AI’s Ability to Solve Language-Based Puzzles Explored by NYU Researchers
Researchers at the NYU Tandon School of Engineering have delved into the question of whether modern natural language processing (NLP) techniques can effectively solve language-based puzzles. The team, including Julian Togelius, Assistant Professor of CSE and Director of Game Innovation Lab at NYU Tandon, focused on two AI methods: machine learning and high-level representation learning.

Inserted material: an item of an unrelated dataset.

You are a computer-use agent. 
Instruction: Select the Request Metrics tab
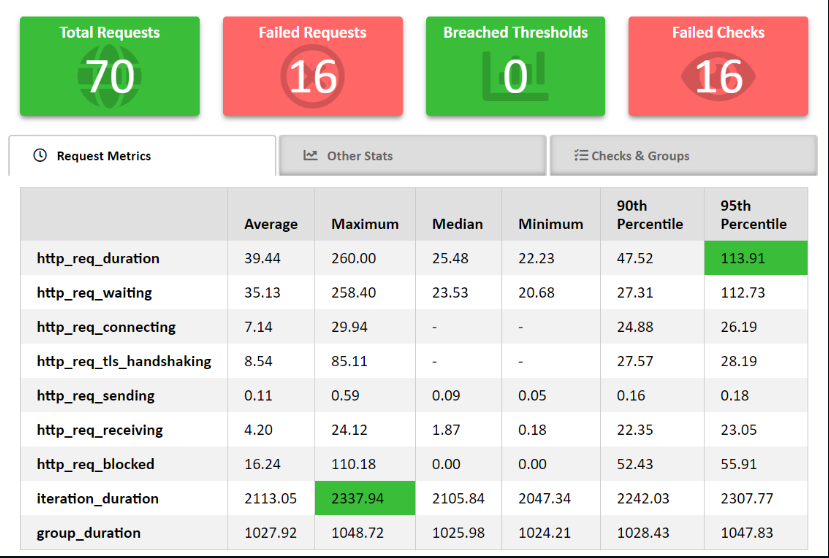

To test these methods, the team utilized GPT-3.5 and GPT-4, powerful language models developed by OpenAI. They also employed sentence embedding models like BERT, RoBERTa, MPNet, and MiniLM, which represent semantic data as vector representations. However, these models lack the comprehensive language understanding and generation skills of the LLMs.
While all the AI models displayed some ability to tackle the Connections puzzles, the challenge proved to be incredibly difficult. Nonetheless, certain models, such as GPT-3, exhibited notable achievements, surpassing others in the same category.
One interesting finding was the close connection between the models’ ability to categorize puzzle difficulty levels, mirroring human categorization from “simple” to “challenging.” By examining how LLMs struggle with the Connections problem, researchers can gain insight into the limitations of semantic processing in natural language.
The researchers also discovered that employing a piecemeal approach significantly improved GPT-4’s puzzle-solving ability, achieving an accuracy rate of over 39%. This highlights the effectiveness of “chain of thought prompts” in promoting structured thinking in vocabulary, a concept previously identified in prior research.
To conduct their study, the team utilized an online jigsaw archive featuring 250 puzzles from June 12th, 2023, to February 16th, 2024. With their investigation, the researchers aim to push the boundaries of AI capabilities and shed light on the potential of language models in completing complex tasks.